In den maneßischen Minnesingern studire ich fleißig, und finde nur zu oft Tiecks Bemerkung über die Verworrenheit und Unordnung, mit welcher man die gesammelten Gedichte aufgestellt, bestätigt. Vorzüglich ist dieses unter dem, was ich bis jetzt gelesen habe, den Liedern des Grafen Otto von Bottenloube begegnet. Anfang, Mitte und Ende dreier Gedichte ganz verschiednen Inhalts sind auf die seltsamste Weise durcheinander gemengt. Ein Ritter nimmt Abschied von seiner Dame zu einer Pilgerfahrt; er kehrt wieder zu[2]rück, und ein andrer kommt zu einer heimlichen Zusammenkunft Nachts bei der Geliebten an, wo ihn der Wächter bei anbrechendem Morgen warnt und weckt. Das alles ist Stückweise durcheinander gewirrt. Den letzten unter den erwähnten Gegenständen finde ich von mehrern Sängern behandelt, und immer mit absonderlicher Liebe und Süßigkeit. Ich hätte wohl Lust, einmal ein solches Lied zu versuchen. Von mir übersende ich Ihnen hierbei ein ritterliches Gedicht; eine Frucht meiner nähern Bekanntschaft mit der altdeutschen Poesie, und meiner innigen Liebe zu ihrer Herrlichkeit. –
Den alten Martin Opitz habe ich nun wirklich erhalten. Wegen des Heldenbuches schrieb ich am letzten Posttage nach Halberstadt, ohne jedoch viel auf den Erfolg zu rechnen. Bekämen wir es aber auch doppelt, so könnte man doch des Guten nicht zu viel haben, da es wohl oft an mehrern Orten zugleich gebraucht werden mögte. Das Lied der Niebelungen habe ich noch nicht erhalten, sehe ihm aber täglich entgegen. Bis jetzt hat daher meine Lectüre im epischen Fach aus der wunderlieblichen Geschichte von Flore und Blantscheflur bestanden. Diese zarte Kinder verdienen ihre Blumen-Namen recht. Es geht in dem Buche von ihnen zu, wie in einem schönen Garten, wo die Blüthen Sprache hätten, und den Leuten ihre kindliche Liebesgeschichten zu vernehmen gäben.

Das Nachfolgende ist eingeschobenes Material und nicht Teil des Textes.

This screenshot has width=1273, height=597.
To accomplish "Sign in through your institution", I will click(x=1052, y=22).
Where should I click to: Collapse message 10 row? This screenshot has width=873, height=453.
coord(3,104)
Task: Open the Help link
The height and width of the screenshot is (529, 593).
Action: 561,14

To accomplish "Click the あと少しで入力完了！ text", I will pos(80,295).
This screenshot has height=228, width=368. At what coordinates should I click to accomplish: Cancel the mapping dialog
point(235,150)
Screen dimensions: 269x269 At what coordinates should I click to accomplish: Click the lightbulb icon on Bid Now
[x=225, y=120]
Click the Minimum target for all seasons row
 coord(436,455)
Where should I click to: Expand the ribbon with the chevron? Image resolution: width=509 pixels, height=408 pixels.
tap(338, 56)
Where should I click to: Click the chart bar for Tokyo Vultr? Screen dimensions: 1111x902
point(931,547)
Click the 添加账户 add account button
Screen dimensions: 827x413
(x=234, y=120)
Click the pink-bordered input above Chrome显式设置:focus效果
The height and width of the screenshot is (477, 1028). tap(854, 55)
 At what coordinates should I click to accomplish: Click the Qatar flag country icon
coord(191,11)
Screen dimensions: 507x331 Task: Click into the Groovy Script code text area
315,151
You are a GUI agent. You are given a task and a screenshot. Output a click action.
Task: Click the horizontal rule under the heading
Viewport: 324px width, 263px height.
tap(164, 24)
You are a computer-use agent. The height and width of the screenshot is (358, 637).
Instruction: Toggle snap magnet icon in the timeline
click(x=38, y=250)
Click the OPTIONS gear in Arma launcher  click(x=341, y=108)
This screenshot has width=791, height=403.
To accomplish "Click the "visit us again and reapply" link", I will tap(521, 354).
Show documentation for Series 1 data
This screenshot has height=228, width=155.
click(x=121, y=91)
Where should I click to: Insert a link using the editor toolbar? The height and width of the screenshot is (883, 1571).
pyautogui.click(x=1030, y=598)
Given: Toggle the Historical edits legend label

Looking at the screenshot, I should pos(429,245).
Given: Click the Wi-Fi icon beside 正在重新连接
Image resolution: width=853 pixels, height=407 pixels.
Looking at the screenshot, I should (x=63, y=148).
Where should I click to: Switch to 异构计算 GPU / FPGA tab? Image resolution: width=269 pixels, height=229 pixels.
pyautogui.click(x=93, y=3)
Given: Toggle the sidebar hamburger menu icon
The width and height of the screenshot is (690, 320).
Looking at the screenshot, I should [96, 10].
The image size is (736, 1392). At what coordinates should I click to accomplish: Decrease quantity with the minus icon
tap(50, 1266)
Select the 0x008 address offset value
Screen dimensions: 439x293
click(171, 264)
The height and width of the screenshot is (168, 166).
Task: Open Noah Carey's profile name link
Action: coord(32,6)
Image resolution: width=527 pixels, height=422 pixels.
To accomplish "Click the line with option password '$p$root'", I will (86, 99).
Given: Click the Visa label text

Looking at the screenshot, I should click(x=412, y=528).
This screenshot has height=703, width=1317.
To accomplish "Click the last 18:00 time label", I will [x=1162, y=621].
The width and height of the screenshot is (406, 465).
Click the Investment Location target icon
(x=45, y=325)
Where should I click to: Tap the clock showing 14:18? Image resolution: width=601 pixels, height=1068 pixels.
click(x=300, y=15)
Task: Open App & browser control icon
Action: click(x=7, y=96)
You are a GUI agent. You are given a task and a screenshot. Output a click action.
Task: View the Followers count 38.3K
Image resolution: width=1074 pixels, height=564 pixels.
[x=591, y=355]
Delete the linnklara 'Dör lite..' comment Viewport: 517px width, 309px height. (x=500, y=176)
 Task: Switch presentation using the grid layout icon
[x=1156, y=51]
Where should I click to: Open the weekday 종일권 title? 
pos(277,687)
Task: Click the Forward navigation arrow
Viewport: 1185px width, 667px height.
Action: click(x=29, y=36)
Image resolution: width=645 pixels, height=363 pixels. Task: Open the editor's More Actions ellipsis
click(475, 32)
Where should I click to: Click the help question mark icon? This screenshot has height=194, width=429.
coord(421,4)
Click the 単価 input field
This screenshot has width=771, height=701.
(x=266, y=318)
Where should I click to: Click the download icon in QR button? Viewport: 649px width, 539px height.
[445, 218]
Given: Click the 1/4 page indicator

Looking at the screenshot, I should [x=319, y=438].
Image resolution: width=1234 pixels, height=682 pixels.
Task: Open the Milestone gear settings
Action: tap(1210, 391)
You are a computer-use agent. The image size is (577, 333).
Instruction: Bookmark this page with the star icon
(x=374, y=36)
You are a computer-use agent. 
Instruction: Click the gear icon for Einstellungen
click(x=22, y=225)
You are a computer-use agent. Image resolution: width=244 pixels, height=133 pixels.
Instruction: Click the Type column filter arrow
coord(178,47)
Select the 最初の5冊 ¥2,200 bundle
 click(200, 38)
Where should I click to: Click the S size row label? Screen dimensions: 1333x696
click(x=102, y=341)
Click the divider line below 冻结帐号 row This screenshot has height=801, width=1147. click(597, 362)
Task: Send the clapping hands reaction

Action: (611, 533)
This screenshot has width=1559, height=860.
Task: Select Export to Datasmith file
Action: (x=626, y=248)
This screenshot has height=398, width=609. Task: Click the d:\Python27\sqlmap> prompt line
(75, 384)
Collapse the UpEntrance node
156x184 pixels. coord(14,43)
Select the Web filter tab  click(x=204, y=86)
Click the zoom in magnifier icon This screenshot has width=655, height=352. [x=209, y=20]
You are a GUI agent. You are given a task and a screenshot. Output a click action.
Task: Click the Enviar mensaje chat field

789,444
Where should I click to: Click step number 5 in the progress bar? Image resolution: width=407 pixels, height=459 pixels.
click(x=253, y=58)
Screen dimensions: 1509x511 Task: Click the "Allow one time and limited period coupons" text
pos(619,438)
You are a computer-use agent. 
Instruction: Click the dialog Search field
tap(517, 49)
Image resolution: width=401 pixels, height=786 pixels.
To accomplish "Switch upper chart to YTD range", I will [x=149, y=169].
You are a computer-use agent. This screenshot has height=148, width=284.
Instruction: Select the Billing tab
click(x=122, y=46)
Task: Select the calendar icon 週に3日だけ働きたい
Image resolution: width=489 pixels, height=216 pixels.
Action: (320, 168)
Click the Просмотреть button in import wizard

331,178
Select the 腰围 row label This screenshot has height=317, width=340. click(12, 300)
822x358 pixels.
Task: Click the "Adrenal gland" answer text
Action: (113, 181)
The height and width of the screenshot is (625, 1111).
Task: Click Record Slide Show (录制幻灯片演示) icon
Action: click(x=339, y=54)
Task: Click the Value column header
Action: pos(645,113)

Es ergehet von Fräulein Luck an Sie die Bitte was Sie von Hülsens Papieren mitgenommen zurückzusenden, da er alle seine Scripturen eingepackt und zur Abholung bereit wißen will. In seiner gegenwärtigen Stimmung könnte ihn die Mittheilung seiner Aufsätze beleidigen. Bernhardi wird Ihnen gesagt haben, wie einige [3] wunderbare Äußerungen von seiner Seite die unmittelbare Verbindung zwischen ihm und mir unterbrochen haben. Einem kranken Freunde kann man wohl vieles zu Gute halten, aber man setzt sich denn doch nicht gerade seinen Fieber-Anfällen aus, wenn sie beleidigend sind. Ich habe daher lieber gar nicht geschrieben, da ich nichts freundliches schreiben konnte.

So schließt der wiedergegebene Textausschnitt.